ちょっと時間ができたときに発売中の「アジアフットボール批評 issue05」を読み込んだ。自分が編集を担当したオーストラリアの記事は植松久隆さんが筆を執ったもの。豪州サッカー界の勢いを背負い、熱量が感じられ、文章もカッコよくていいなぁと思った。

そして海江田さん。ブラウブリッツ秋田の杉山弘一監督を取材していた。一問一答の問いの部分に味がある。それに答える杉山監督がまた人間くさい。

「杉山弘一」というと浦和レッズでの印象が強いけれど、現役の最後はアルビレックス新潟だし、その前は東京移転前後のヴェルディに1999年から2002年まで在籍していた。海江田さんといっしょに降格寸前のヴェルディを取材していたのは2001年の後半戦で、よく見た顔だから懐かしさをおぼえもした。
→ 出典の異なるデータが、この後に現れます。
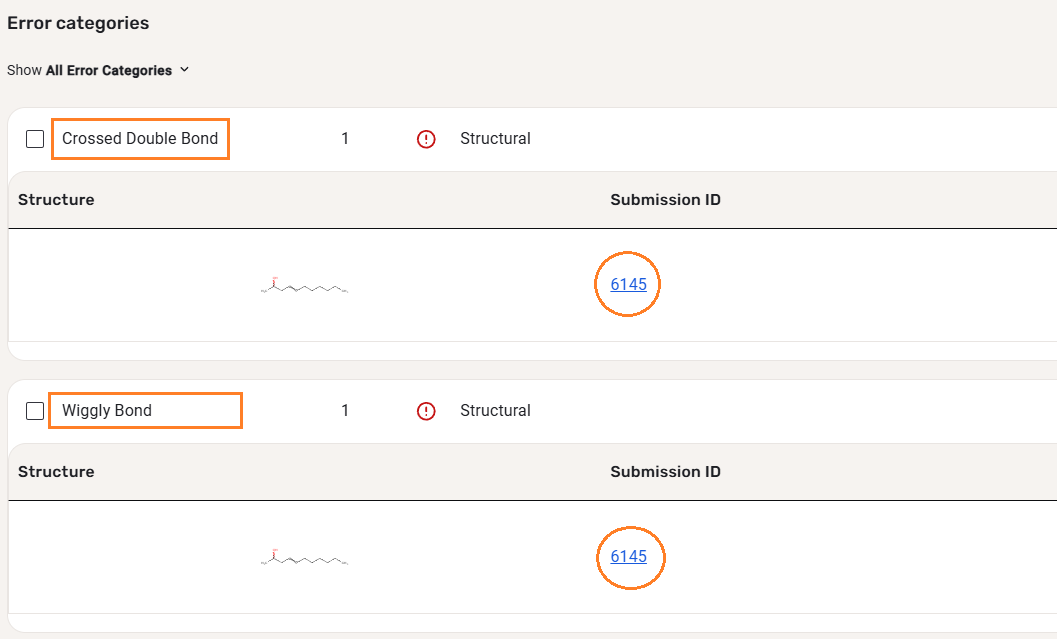
Task: Tick the Wiggly Bond checkbox
Action: (x=35, y=411)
杉山監督はもうすぐ46歳の誕生日を迎える1971年10月27日生まれ。ひと足早く6月10日に46歳となった中村忠FC東京U-23監督も1971年生まれだ。今シーズンはJ3で二回顔を合わせた。ともに元ヴェルディ。よく見知ったJリーガーが監督として相まみえる光景に、もうJリーグができて四半世紀が経ったんだと感じ入りながら試合を観ていた。

この試合の監督は現役時代サイドバック同士、ボランチ同士と経歴を遡りつつベンチを観察すると、当然かもしれないけど、やっぱり、落ち着きがありそう、頭がよさそう、キャプテンシーがありそう、情熱を持っていそうなどと、それぞれひとを惹きつける、あるいは期待させる何かを持つ人材が監督になっていることに気がつく。